### To do
Each line of the records below that holds "dropdown" should be returned.

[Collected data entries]
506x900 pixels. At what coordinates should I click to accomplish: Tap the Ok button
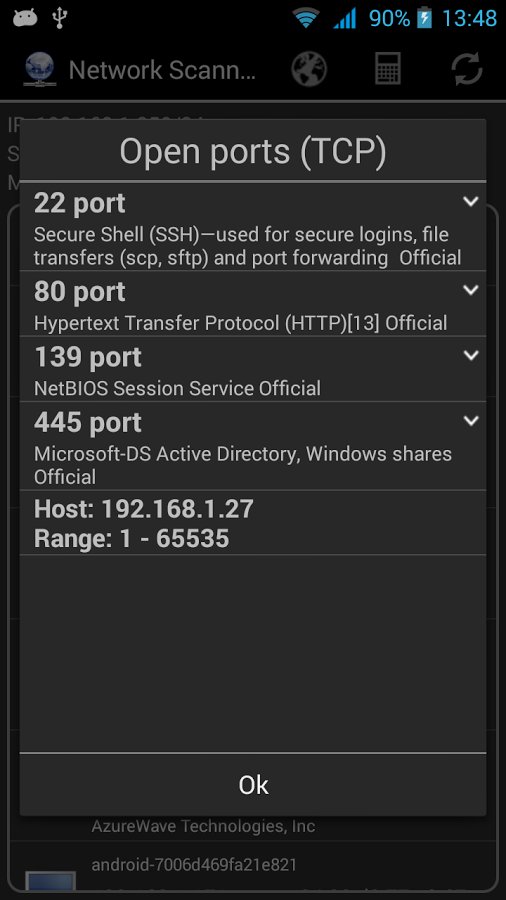[x=253, y=784]

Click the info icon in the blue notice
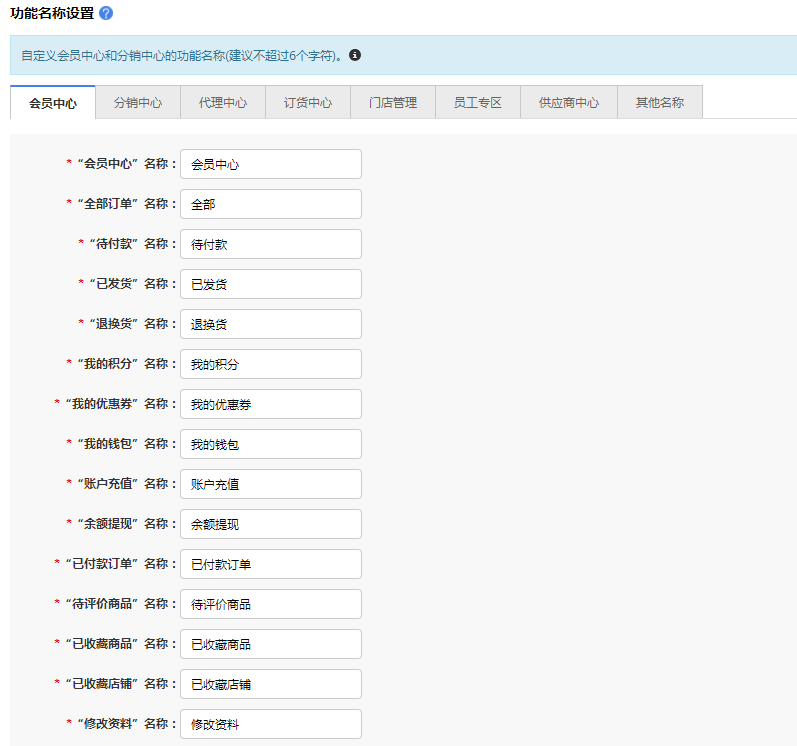point(355,55)
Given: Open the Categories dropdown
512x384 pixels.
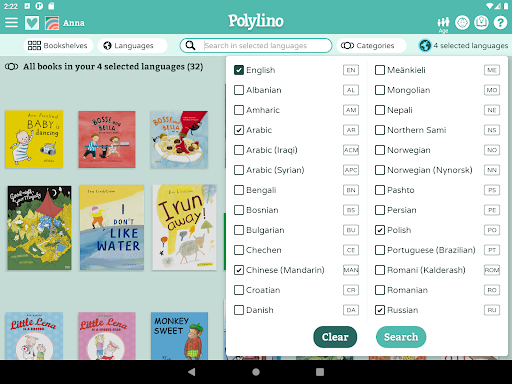Looking at the screenshot, I should [371, 45].
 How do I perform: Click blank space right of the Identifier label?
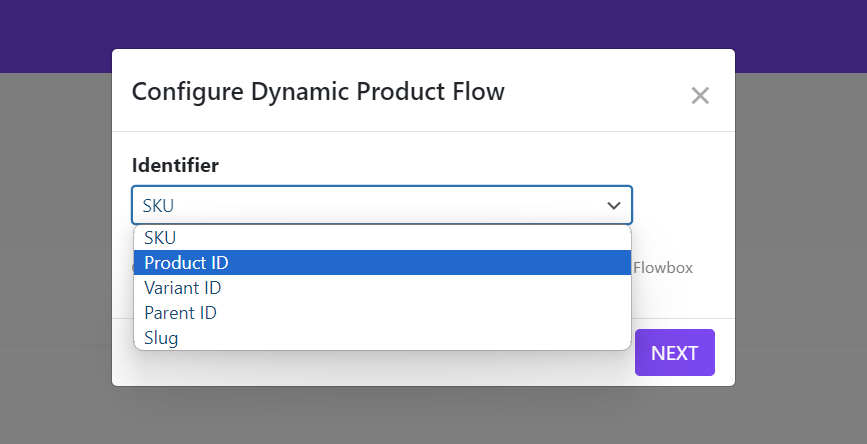450,165
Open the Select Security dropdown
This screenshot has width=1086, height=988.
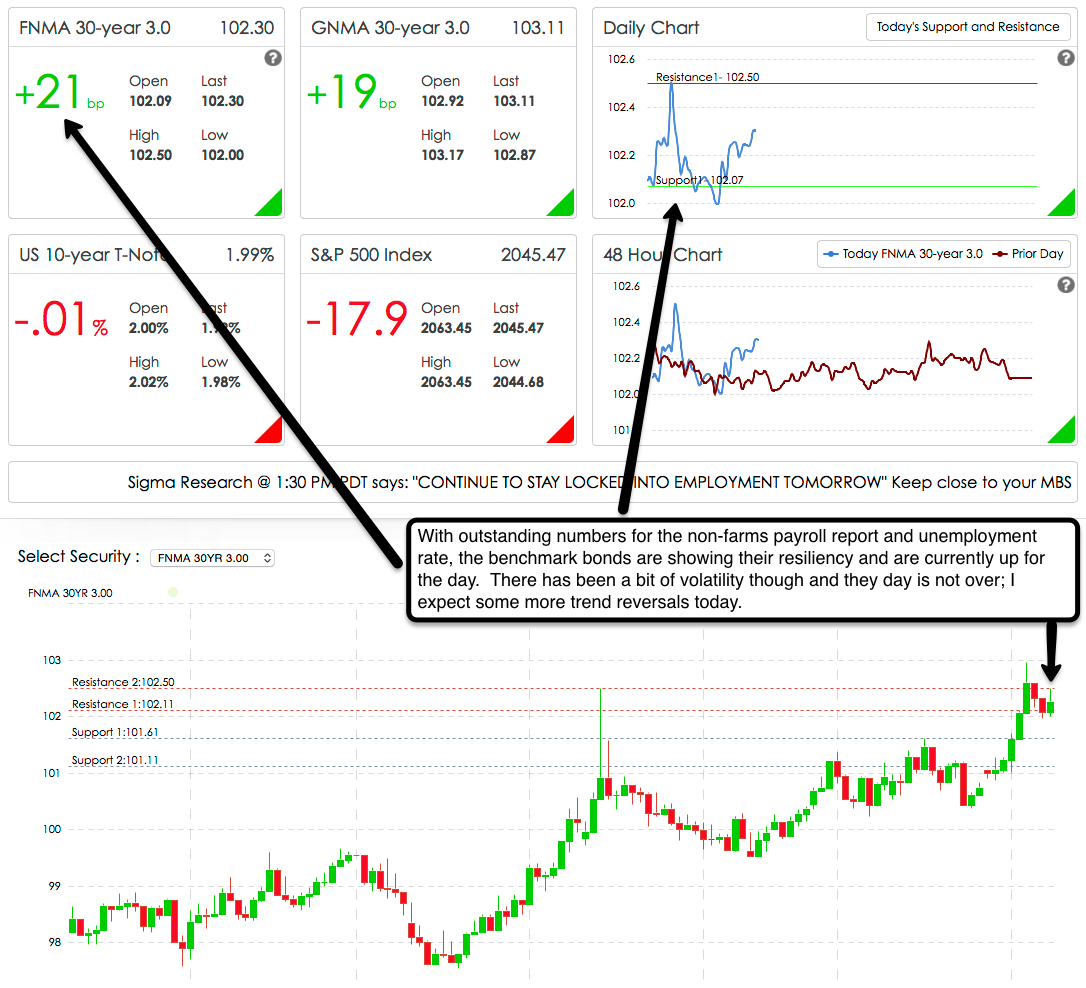[x=212, y=559]
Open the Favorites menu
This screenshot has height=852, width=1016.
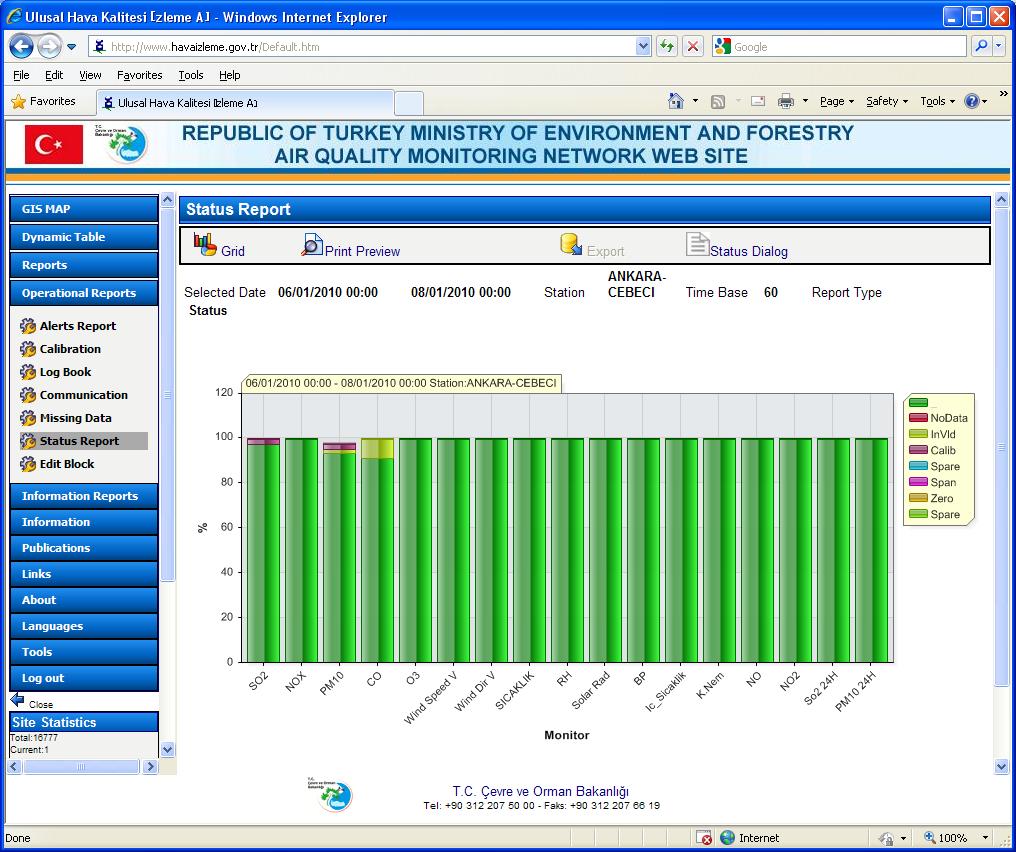pos(140,74)
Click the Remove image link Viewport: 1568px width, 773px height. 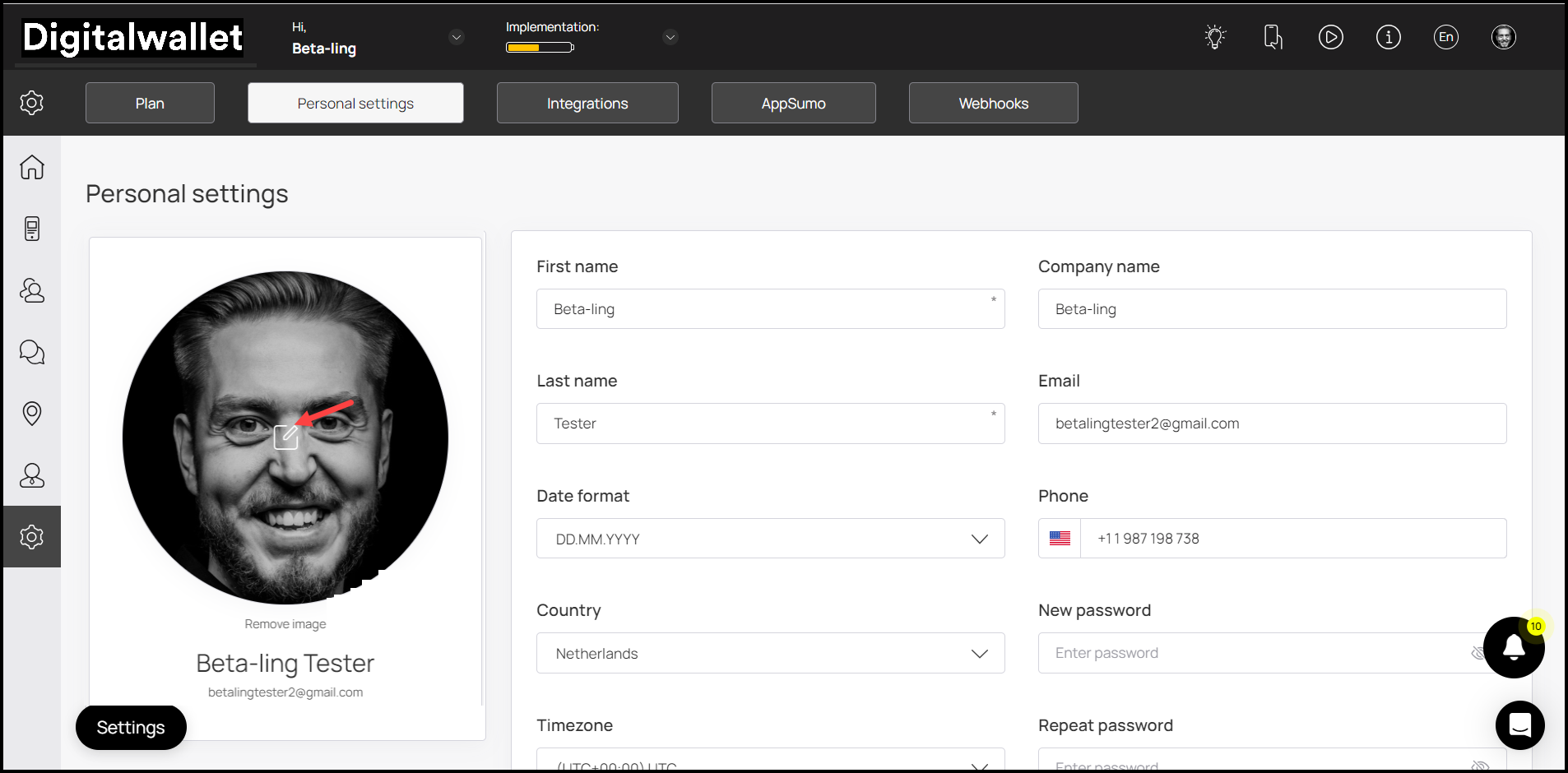pyautogui.click(x=285, y=624)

### Answer space
Given: Open the Categories dropdown
Open the Select Security dropdown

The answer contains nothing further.